| What is required |
Arrange the lines of these items as a numbered list, leaving out blank lines and the pictures.

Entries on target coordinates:
<<<<
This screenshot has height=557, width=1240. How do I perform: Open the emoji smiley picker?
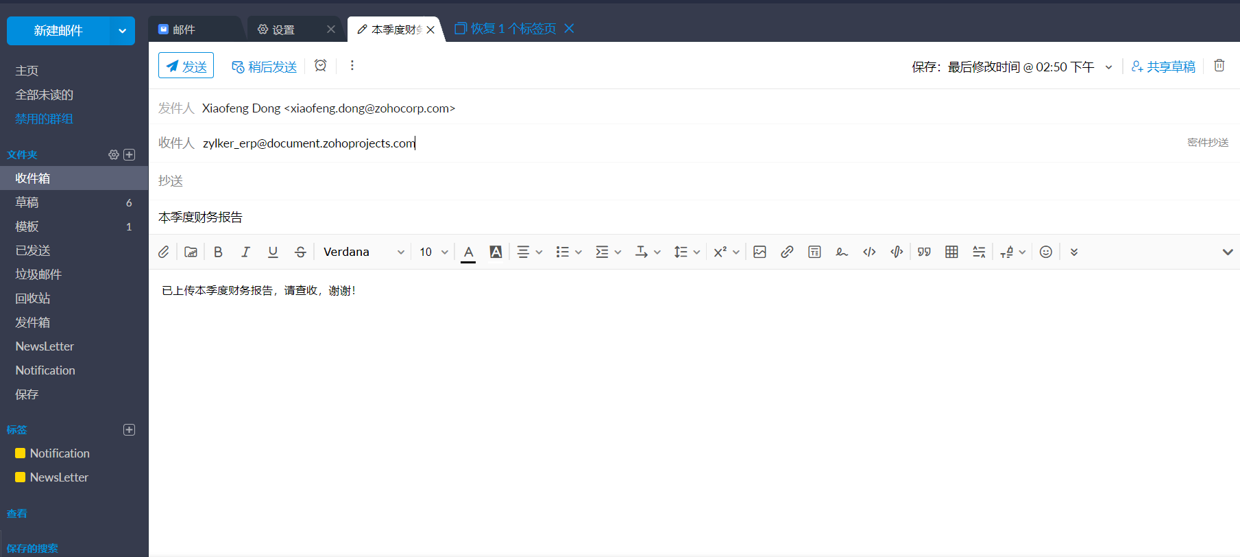coord(1045,252)
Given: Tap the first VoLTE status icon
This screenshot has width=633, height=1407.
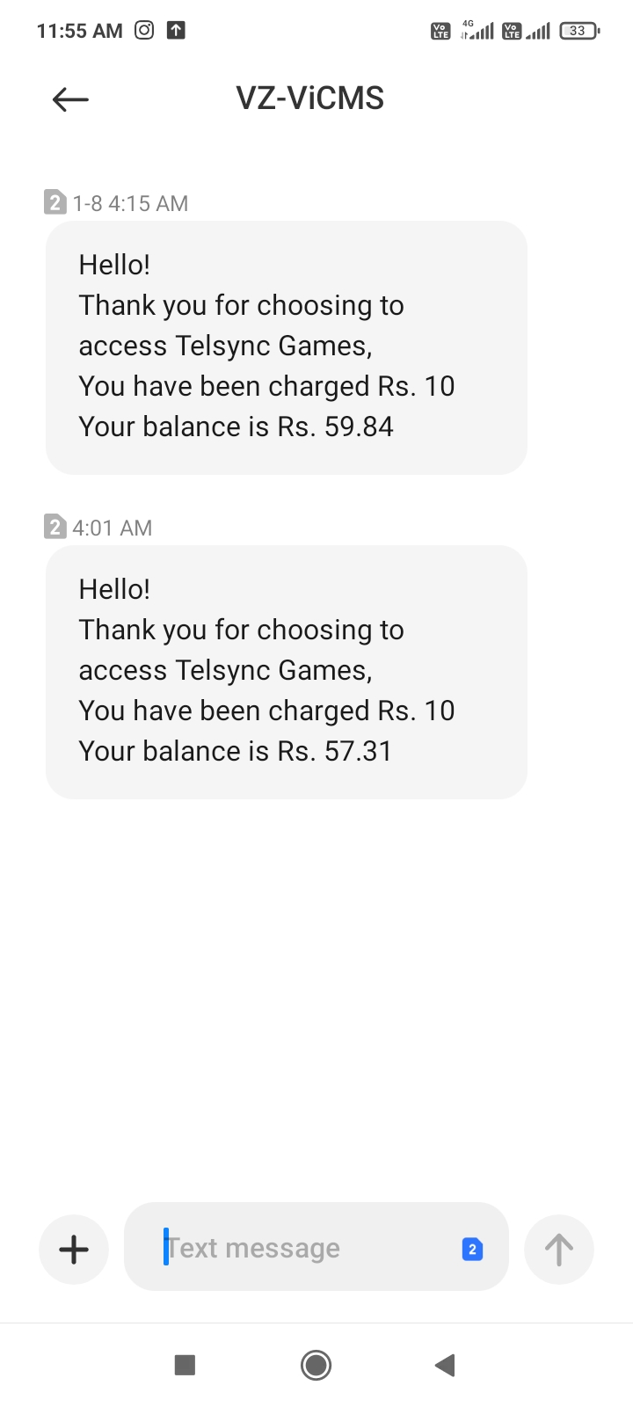Looking at the screenshot, I should pyautogui.click(x=440, y=32).
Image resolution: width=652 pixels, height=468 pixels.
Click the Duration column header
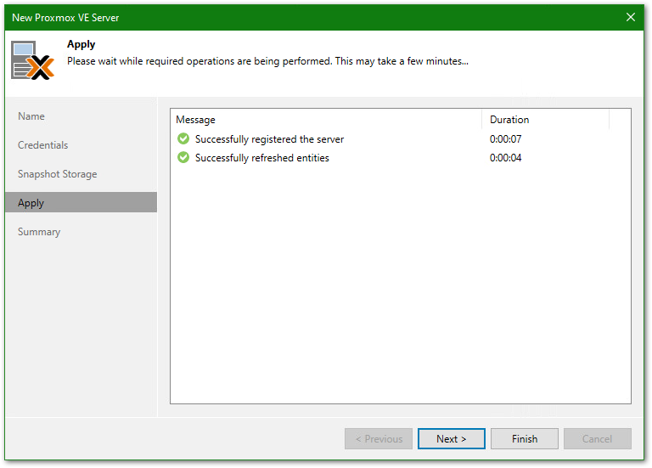509,120

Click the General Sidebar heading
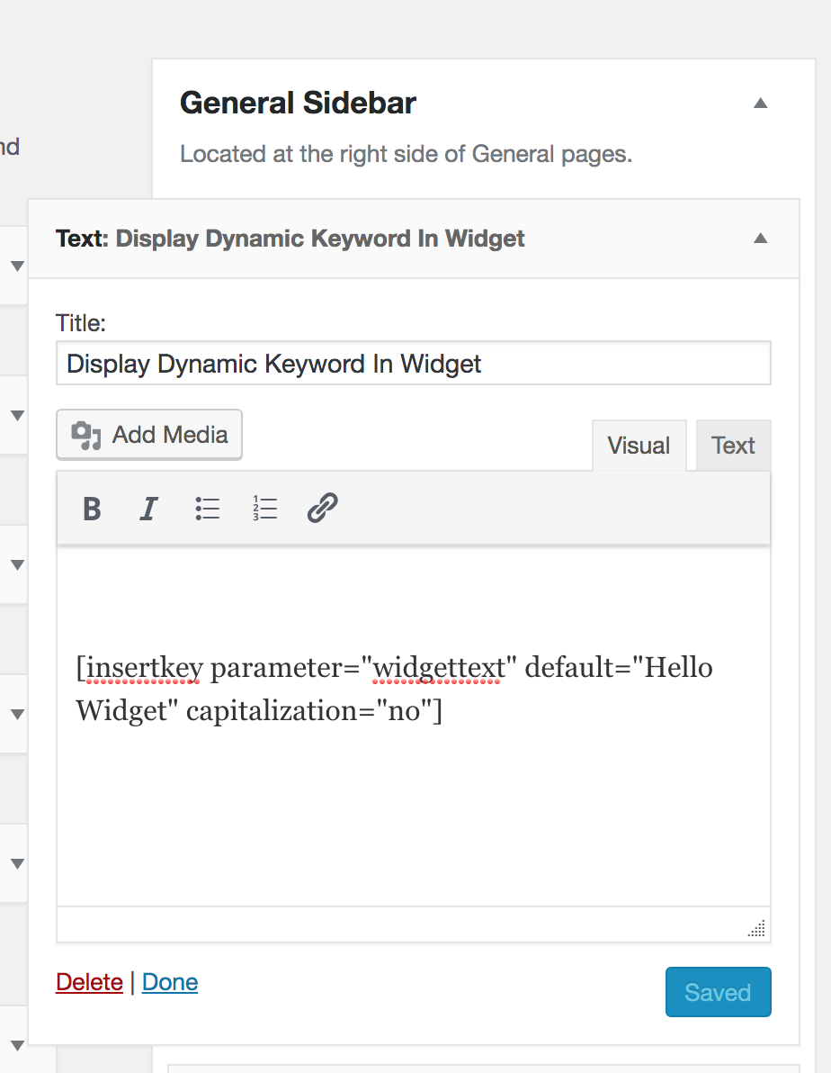click(x=298, y=104)
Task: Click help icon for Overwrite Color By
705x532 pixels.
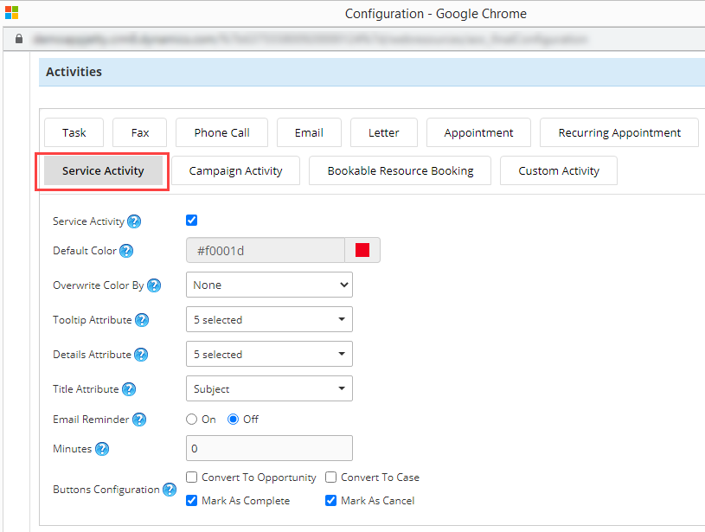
>>>>
| Exercise response |
1. This screenshot has height=557, width=1240. How do I perform: Open the emoji smiley picker?
2. coord(1045,252)
3. Given: Tap the first VoLTE status icon
4. This screenshot has width=633, height=1407.
5. Looking at the screenshot, I should pyautogui.click(x=440, y=32).
6. Image resolution: width=652 pixels, height=468 pixels.
7. Click the Duration column header
8. 509,120
9. Click the General Sidebar heading
10. click(x=298, y=104)
11. Task: Click help icon for Overwrite Color By
12. 705x532 pixels.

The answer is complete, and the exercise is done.